How To Throw a Slider
For generations, the curveball has been the preferred breaking ball among pitchers of all ages. This trend is however changing as pitchers opt for faster ball throwing techniques. For professional pitchers, the velocity for fastballs is rising gradually and the effects have been felt at each level of the game. Today, pitchers need not be in the big leagues to learn about strength training, nutrition and conditions required for playing the game. Pitchers are in better shape and conditioning like never before. Pitchers spend more time conditioning to pitch than doing the actual pitching .
The origin of the slider can be traced back to the 30’s.The slider is defined as the halfway between a fastball and a curveball. It is basically thrown harder than the curveball but with much less spin. The ball doesn’t drop as much as the curveball and requires more side movements.Baseball stars such as Dennis Eckersley, Randy Johnson and John Smoltz all demonstrated how the dominant the slider could be, now the slider is more commonly pitched in the game.
Despite its popularity, it is as dangerous and difficult to throw than other pitches. Just like with the other breaking balls, this ball should be thrown in the proper techniques to avoid injuries.
Below is a guide to take you through the right way to throw a slider and how to fit it in your pitching inventory.
How to grip a slider
A slider is gripped the same pitch as a curveball and can also be thrown like an off center two seam fastball. During the throw, the pitch should be controlled to come off the middle and the index finger. The pitcher should not allow a two-finger release as they will cause the pitch to balance out thus reducing the spin.
For right handed throwers, the fingers should be placed at the inside of the right hand seam. If left handed, the fingers should be set along the inside of the left hand seam. A right handed slider will tend to slide away from a hitter who is right handed.
Unlike a curveball which is a two finger pitch meant to roll away of the middle finger, the slider involves releasing the ball using the index finger leading to added pressure. The major difference between a curveball and a slider is at the release point of these breaking balls. While the slider involves two fingers positioned close together and off center, curveball involves curling of wrists and making the ball topple over to the top.
The slider techniques
The slider rotates the same way as a curveball but with a small spinning dot as the ball moves. A Slider is intended to be thrown much harder than curveballs, which gives it the deceptive look resembling a fast ball. The ball is meant to break downwards and away unlike the curveball and that requires much more effort to get a right spin break downward. Generally, pitchers can throw sliders as hard as fastballs and rotate in a clockwise direction working under the assumption that the pitcher is right handed.

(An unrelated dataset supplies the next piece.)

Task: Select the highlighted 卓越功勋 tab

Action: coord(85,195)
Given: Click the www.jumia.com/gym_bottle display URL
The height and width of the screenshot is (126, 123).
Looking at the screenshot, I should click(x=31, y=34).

A good slider should resemble a fastball but with a red dot to differentiate the two balls, it should explode upon reaching the batter and give a sharp break at the last moment. This is achievable by turning your wrists sideways away from your fastball release point. This will result in a firmer rotation if properly coupled with arm and grip speed. Be sure to always keep your fingers above the breaking ball and then trust your own grip.
How safe is a slider?
Slider is no dangerous sport and is much easier to master than other baseball sports. However, if not correctly played, this game can present real risks resulting from bated balls, collisions in the field or even wild pitches. Sliders thrown at speeds of more than eighty miles per hour are likely to cause broken bones, concussions and painful welts. Improper throwing techniques are the major causes of these risks which can lead to major arm problems.
A Guides toward reduced injuries
To avoid the increased risks while pitching, wear the right gear required of the game such as helmets to prevent the impacts from collision. When throwing the slider, you should not snap the elbow, as this helps to avoid injuries. If proper techniques are not thoroughly followed, the slider can strain your elbow more than any other kind of pitching.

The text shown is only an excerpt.